Interested in investing in L'Oréal stock? Here’s what you need to know to help you make the right decision.
The cosmetics industry is well represented on the Paris Stock Exchange. It is led by L'Oréal, the world leader in beauty products, whose shares account for 6.17% of the CAC 40.
In 2020, the French company achieved a turnover of 27.99 billion euros. Its annual profitability was then 18.6%. In the same year, its net profit per share was €7.30. Its dividend increased by +3.9%, or €4.
In view of this financial data, investing in L'Oréal shares seems worthwhile. In addition, the global cosmetics market has been growing steadily for the last ten years. But before making any investment decisions, it is worth taking a look at some important information about the group.
L'Oréal has 36 brands and 88,000 employees. Present in 150 countries, the company is the world's leading cosmetics group. Its history dates back to 1909, the year in which Eugène Schueller, a chemist by training, created the Société française de teintures inoffensives pour cheveux.
After launching his first light brown hair dye in 1909, Eugène Schueller launched L'Oréal d'Or in 1920 to enhance blond hair. Three years later, the first professional magazine, L'Oréal Bulletin, was launched.
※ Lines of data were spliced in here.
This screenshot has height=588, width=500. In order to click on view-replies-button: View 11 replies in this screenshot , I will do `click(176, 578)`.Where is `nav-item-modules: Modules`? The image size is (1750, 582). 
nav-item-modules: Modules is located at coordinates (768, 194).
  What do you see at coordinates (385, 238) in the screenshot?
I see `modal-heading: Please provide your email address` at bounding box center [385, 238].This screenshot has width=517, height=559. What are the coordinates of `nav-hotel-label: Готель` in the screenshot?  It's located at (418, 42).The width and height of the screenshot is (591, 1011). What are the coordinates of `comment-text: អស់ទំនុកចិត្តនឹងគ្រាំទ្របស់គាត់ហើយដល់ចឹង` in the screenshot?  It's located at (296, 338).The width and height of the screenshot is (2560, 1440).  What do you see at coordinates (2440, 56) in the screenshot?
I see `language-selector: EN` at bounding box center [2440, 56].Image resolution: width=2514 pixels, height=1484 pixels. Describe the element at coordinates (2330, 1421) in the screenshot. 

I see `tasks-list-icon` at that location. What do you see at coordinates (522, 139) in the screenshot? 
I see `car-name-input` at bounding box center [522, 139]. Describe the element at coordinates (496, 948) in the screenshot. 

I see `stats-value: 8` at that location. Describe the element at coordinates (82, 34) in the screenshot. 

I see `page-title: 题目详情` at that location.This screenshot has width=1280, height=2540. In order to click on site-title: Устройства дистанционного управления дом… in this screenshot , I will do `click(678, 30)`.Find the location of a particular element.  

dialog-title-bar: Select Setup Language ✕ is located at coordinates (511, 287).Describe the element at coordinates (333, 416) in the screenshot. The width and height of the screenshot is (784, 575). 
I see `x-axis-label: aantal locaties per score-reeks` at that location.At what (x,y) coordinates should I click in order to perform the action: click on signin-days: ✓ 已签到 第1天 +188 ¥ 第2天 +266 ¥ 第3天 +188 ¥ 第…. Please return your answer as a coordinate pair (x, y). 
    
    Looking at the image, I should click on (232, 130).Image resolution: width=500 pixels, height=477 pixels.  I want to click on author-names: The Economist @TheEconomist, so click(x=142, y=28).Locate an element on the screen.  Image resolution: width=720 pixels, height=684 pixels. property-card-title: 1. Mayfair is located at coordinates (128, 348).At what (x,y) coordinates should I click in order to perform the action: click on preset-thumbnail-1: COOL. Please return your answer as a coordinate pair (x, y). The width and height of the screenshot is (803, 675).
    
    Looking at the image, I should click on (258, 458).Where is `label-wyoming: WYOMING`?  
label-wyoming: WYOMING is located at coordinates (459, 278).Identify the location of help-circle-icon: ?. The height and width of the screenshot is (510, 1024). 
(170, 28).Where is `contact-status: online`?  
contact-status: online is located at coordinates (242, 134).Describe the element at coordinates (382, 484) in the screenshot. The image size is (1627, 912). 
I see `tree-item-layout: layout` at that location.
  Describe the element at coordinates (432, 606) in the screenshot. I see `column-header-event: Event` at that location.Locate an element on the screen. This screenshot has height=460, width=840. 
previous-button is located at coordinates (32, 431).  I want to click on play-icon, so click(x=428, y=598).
From then on, the founder created the business model of his future family empire: innovation and marketing for growth.
Along with its extensive and ongoing research into beauty products, the company began to acquire other enterprises. The first acquisition was the Société des Savons français (Monsavon).
On April 5, 1939, the Société française de teintures inoffensives pour cheveux (“French Company for Harmless Hair Dyes”) became a public limited company and adopted the name L'Oréal. At that time, the company had a capital of 7,000,000 French francs, divided into 70,000 shares of 100 French francs each. Converted into euros, the capital at the time was 1,067,143 euros, and the share was worth 15.24 euros.
In more than 110 years of existence, L'Oréal has become the undisputed leader of the cosmetics industry. The group has integrated many prestigious French and international brands and has four main business lines: consumer products, with L'Oréal Paris, Garnier, Stylenanda, Mixa, Essie, Dark & Lovely and Maybelline New York; L'Oréal Luxe with Lancôme, Cacharel, Armani, Biotherm, Azzaro, Helena Rubinstein and Yves Saint-Laurent; professional products, with L'Oréal Professionnel, Kérastase, Redken, Matrix and Puerology and Active Cosmetics with Vichy, CeraVe, Decléor, SkinCeuticals and La Roche-Posay.
It also has a fleet of international brands. After setting up in the major Western cities, L'Oréal also established itself in Asia, Africa and Latin America. It created branches such as African Beauty Brand, which focuses on targeted products.
L'Oréal was listed on the stock exchange on October 8, 1963. Its shares were listed for the first time at 830 francs (€126.5) and reached 1,160 francs (€176.8) on December 31 of the same year. In April 2021, the L'Oréal share was traded at € 336.55.
L'Oréal pays dividends to its shareholders. In other words, investing in L'Oréal stock allows you to benefit from capital gains and dividends.
The group is also part of what is known in the jargon as "Dividend Aristocrats". That is, it is a company that has been increasing its dividend for at least 25 years. It is also a company with a market capitalization of over $3 billion and a daily trading volume of over $5 million.
As such, L'Oréal has a good investment profile. The company has enjoyed continuous long term growth. Its stocks are less volatile, therefore a low risk investment.
L'Oréal's activities are focused on a growth sector. When the European market declines, the Asian market (especially China) and the Middle East market take over. What's more, L'Oréal has diversified its business sector by sector (diversification of products and business lines). It has also diversified geographically by expanding to 150 countries. All this means that it is not dependent on the vagaries of the market.
Being able to increase its dividends for more than 25 years means that L'Oréal has good cash management. Note that during these years, there have been several economic crises, such as the 2001-2002 stock market crash and the 2007-2009 subprime crisis.
L'Oréal has maintained its competitive advantage by being the leader in its sector for over 10 years. Its main competitors are Unilever, Este Lauder, Coty, Procter & Gamble, Shiseido.
Greater awareness about organic and eco-responsible consumption has encouraged consumers to turn to natural products. This also leads consumers to turn to fair trade products at the expense of large laboratories. In response, L'Oréal is developing organic products, such as Garnier Bio and La Provençale Bio.